NEW YEAR’S RESOLUTIONS FOR FILMMAKERS

By in News
on Saturday, January 1st, 2011

Are you short a New Year’s resolution? Feel free to borrow one of the ones below.

1. Amplify your voice. You have a voice. Make it bigger in 2011. Spread it wider and connect it to more people. If you are working within your own little crew, spread out. If you’ve gotten into a pattern of relying on the same agents or producers or colleagues, enlarge the perimeter of that circle. If face-to-face is your preferred medium, get out more. Do you email or text too much? Call people more. (This one was suggested by Ira Deutchman via Twitter.) If you’re an online presence, define the ways you’ll be able to reach more people and do them.

2. Improve your social. Review your online practices and make them better. Do you blog? Blog more. Or blog less, but more meaningfully when you do.

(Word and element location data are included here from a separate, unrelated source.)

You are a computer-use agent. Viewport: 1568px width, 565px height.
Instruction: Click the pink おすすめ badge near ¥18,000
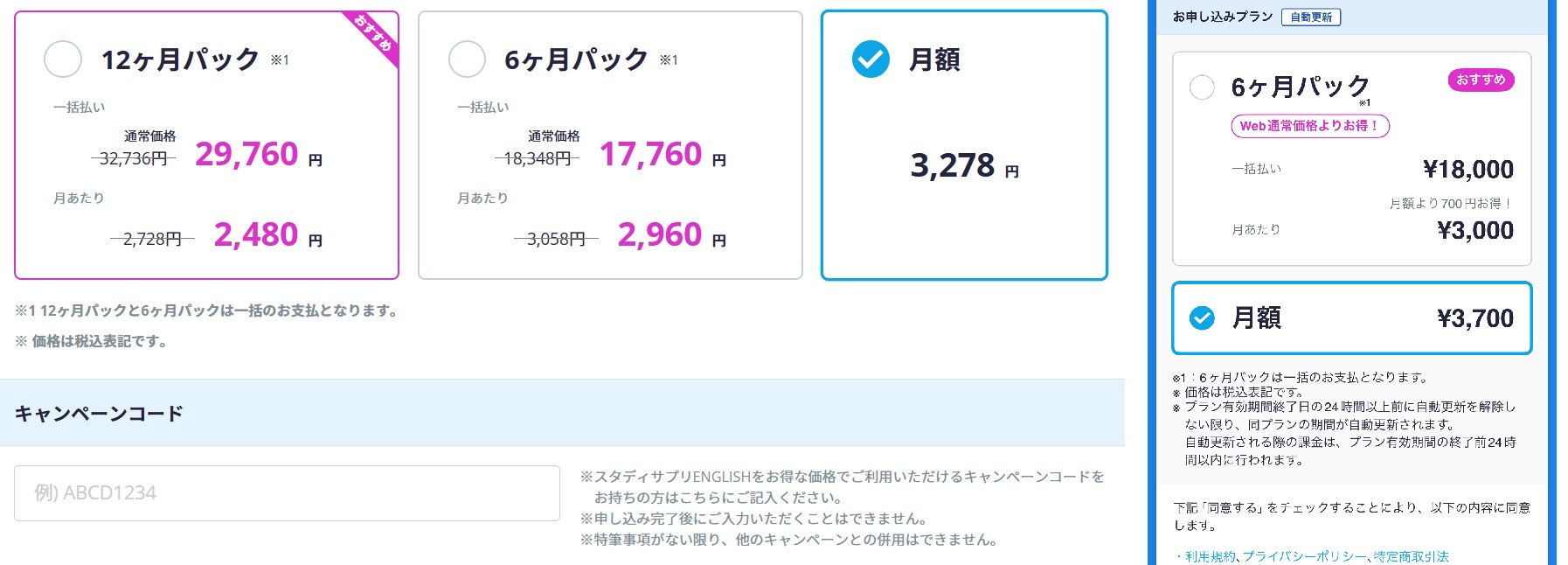(x=1481, y=80)
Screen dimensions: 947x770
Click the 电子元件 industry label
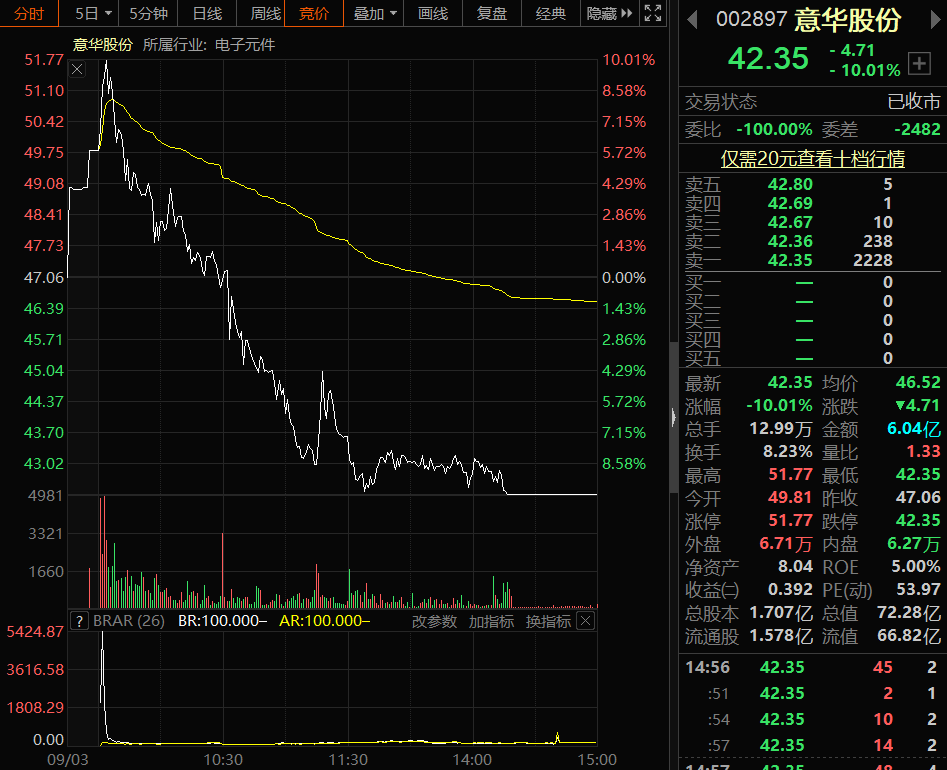click(245, 45)
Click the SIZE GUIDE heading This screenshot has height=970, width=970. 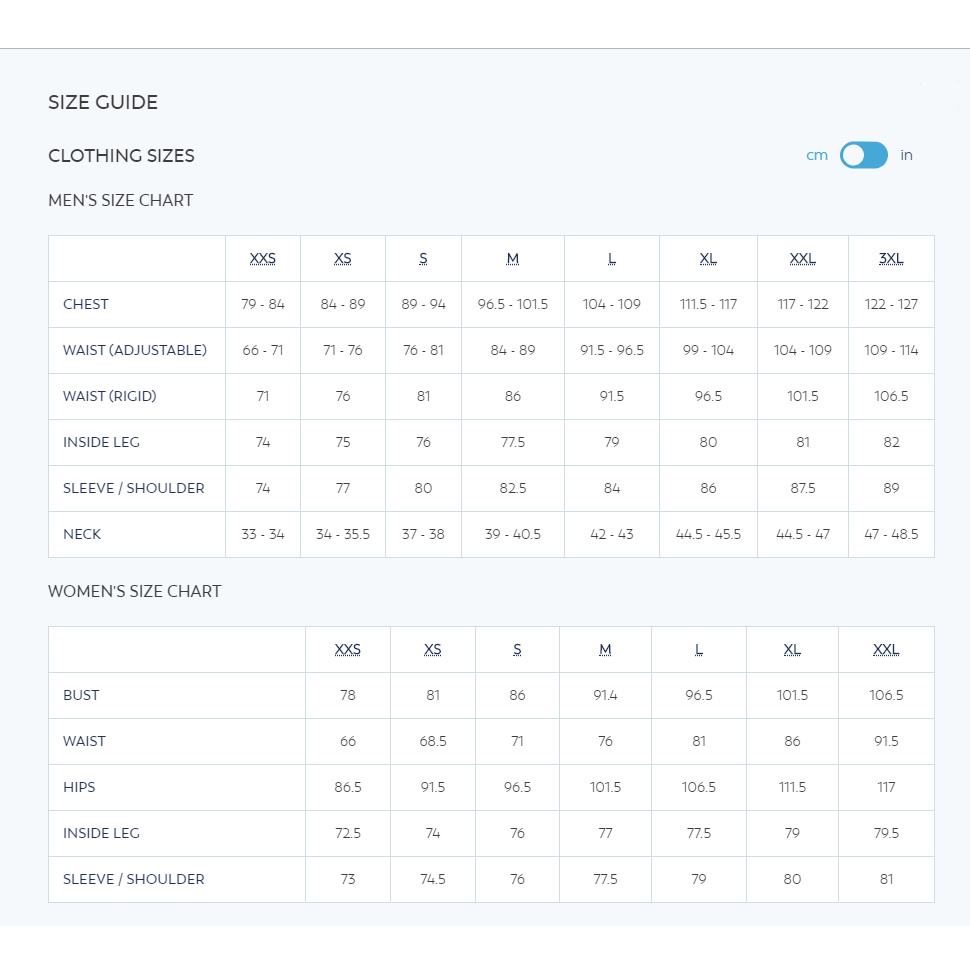point(103,102)
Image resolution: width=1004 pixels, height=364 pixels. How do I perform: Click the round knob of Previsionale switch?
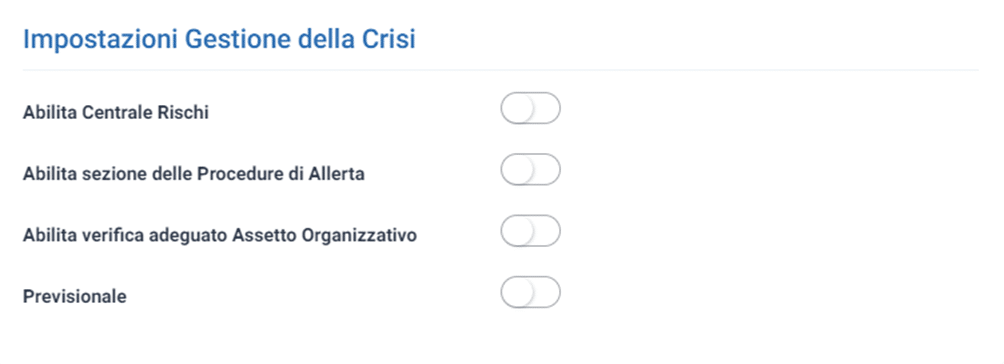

Is your online voice scattered and diffuse? Make it laser-sharp and specific. Or, are you repetitive and one-note? If so, mix it up. Does your Twitter voice “work”? If not, make it better. Is your posting frivolous? Figure out how to make it a bit more pragmatic and effective. Too dry? Loosen it up.

3. See the Essential 100. Great films are nourishing. There are treasures for the present in the past. Don’t get caught up with only the newest — make 2011 the year you fill in the cracks of your cinephilia. An easy way to do this is to watch all the films in the Toronto International Film Festival group’s “Essential 100.” It’s a list of classics selected by critics, curators and audiences published alongside the opening of its new Bell Lightbox facility. For most readers of this blog, I’d imagine committing to what you have’t seen on this list would mean adding less than one film a week. The top ten: The Passion of Joan of Arc (pictured), Citizen Kane, L’Avventura, The Godfather, Pickpocket, Seven Samurai, Pather Panchali, Casablanca, Man with a Movie Camera, The Bicycle Thief.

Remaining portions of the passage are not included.